Nell’agosto del 2010 una giovane ragazza di nome Sarah Scazzi scompare improvvisamente da Avetrana, un piccolo paesino del Salento, un luogo che diventa nel tempo un vero e proprio set a cielo aperto di un mistero che coinvolge e sconvolge l’Italia intera.
Adesso, a distanza di anni, il caso che più di ogni altro ha canalizzato l’attenzione mediatica diventa una docu-serie di quattro puntate in onda su Sky Original e in streaming su Now Tv, a partire dal prossimo 23 novembre. “Sarah. La ragazza di Avetrana”, è basata sull’omonimo libro di Flavia Piccinni e Carmine Gazzanni e ricostruisce tutta la vicenda non solo dal punto di vista giudiziario ma anche mediatico, concentrandosi soprattutto sulla sua spettacolarizzazione.
Il punto di “non ritorno” nella tragedia di Avetrana è rappresentato da quanto accadde in diretta tv quando Concetta Serrano, la madre di Sarah Scazzi, venne a sapere che la figlia non era in realtà scomparsa e che lo zio (Michele Misseri) aveva fatto ritrovare il suo corpo senza vita. Da allora, l’attenzione su Avetrana e su ogni “dettaglio morboso” della famiglia divenne spasmodica, tanto da far diventare ogni suo componente un personaggio televisivo.

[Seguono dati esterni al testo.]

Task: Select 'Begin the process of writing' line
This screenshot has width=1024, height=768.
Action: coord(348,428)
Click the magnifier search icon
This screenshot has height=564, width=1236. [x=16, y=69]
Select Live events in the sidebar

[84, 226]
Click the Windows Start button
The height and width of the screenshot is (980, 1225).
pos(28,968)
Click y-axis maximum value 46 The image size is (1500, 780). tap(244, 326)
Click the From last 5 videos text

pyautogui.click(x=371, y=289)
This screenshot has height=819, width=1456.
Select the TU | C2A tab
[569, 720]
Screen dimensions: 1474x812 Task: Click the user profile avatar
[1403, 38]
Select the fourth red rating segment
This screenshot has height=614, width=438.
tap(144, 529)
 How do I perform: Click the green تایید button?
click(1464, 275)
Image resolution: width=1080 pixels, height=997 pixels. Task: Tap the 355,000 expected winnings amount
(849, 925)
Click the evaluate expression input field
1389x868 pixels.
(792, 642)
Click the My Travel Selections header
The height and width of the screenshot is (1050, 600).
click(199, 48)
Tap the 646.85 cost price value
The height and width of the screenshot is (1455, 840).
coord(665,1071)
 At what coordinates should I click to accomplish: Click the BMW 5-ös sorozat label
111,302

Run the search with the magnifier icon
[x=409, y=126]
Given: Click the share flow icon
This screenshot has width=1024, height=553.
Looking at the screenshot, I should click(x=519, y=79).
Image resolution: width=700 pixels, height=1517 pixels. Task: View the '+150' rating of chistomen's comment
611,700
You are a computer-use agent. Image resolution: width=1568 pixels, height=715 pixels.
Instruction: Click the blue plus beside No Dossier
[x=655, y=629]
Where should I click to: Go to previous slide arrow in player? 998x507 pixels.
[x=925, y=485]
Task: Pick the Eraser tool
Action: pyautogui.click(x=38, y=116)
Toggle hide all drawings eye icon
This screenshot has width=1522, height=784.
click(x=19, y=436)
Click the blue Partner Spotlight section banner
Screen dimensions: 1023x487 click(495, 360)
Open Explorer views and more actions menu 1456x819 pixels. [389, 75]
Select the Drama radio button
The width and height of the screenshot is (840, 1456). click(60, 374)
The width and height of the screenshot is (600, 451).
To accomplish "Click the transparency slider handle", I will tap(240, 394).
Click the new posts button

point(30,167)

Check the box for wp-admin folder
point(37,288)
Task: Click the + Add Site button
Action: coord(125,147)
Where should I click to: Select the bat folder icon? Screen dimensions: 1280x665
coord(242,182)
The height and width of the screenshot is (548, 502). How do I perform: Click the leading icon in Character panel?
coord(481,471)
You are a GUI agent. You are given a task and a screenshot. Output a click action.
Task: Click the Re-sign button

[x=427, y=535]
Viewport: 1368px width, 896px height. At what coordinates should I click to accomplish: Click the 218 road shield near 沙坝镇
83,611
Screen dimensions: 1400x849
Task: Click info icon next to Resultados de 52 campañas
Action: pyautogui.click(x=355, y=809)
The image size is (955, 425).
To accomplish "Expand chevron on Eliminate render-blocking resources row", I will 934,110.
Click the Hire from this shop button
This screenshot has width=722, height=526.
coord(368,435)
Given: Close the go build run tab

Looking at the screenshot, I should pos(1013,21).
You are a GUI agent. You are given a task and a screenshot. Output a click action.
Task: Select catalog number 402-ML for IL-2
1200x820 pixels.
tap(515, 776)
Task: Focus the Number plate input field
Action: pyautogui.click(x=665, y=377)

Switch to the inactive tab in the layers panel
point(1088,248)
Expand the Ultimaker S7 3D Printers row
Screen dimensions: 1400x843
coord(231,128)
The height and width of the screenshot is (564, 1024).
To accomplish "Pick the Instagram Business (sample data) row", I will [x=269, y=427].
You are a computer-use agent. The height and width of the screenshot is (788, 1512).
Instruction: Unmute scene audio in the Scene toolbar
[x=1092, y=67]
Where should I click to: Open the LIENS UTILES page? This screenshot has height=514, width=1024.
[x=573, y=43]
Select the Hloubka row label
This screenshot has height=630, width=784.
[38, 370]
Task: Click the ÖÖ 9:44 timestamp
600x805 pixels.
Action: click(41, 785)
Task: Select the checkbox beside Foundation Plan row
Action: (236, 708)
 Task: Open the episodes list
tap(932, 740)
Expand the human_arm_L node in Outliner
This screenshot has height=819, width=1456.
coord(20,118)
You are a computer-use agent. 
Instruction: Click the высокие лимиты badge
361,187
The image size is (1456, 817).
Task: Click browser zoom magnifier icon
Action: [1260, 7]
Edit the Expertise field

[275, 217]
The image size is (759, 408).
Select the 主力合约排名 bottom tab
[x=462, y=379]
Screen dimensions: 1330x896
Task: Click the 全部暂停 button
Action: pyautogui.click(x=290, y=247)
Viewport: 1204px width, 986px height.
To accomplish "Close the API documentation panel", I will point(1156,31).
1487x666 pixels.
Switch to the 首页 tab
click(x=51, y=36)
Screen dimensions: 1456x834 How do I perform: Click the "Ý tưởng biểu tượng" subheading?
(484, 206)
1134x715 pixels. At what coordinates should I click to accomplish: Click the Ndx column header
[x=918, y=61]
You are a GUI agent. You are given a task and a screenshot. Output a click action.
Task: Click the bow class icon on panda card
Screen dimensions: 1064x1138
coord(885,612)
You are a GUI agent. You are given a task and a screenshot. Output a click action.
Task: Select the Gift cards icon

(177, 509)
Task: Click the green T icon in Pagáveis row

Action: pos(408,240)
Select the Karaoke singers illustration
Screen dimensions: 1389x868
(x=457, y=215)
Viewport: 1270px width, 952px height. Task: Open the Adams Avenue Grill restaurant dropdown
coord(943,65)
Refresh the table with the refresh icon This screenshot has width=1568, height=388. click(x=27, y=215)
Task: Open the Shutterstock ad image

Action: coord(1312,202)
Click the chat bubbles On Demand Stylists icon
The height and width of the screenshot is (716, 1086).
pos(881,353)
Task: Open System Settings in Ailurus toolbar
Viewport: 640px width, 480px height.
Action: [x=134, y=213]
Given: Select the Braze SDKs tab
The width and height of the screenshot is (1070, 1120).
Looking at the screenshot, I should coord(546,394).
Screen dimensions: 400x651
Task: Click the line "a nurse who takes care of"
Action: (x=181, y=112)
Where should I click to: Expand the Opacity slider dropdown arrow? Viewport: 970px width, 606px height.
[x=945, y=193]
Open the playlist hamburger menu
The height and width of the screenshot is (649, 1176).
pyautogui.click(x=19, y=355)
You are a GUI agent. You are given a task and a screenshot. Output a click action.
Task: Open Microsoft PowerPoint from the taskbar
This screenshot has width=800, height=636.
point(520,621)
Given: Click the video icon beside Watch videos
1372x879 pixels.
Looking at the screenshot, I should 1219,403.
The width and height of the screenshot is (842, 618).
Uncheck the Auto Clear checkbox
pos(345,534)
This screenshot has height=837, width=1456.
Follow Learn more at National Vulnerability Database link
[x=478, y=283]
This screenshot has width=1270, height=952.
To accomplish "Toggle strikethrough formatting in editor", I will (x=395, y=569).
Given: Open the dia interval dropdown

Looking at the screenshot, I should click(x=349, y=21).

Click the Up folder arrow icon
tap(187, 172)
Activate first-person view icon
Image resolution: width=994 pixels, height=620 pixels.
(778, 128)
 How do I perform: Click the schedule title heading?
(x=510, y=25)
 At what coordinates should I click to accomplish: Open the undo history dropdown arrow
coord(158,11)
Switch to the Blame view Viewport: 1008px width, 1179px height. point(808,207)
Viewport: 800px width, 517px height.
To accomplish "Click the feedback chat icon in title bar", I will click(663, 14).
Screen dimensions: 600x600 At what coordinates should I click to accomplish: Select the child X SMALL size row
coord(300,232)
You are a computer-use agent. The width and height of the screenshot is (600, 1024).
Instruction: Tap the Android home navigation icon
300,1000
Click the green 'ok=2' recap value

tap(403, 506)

Il documentario, per la prima volta partendo da Avetrana, pone un interrogativo che tocca tutti i casi di cronaca diventati mediatici: quanto può influire un racconto che insegue il macabro e il morboso nella ricerca della verità? Quanto può influire una narrazione così “inquinata” sulle indagini giudiziarie?
Nonostante tre sentenze abbiano messo un punto sulla vicenda giudiziaria e abbiano condannato Sabrina Misseri e Cosima Serrano all’ergastolo, qualcuno sta ancora lottando per affermare un’altra verità. Primo fra tutti, Franco Coppi, avvocato di Sabrina che ha fatto ricorso alla Corte europea dei diritti dell’uomo.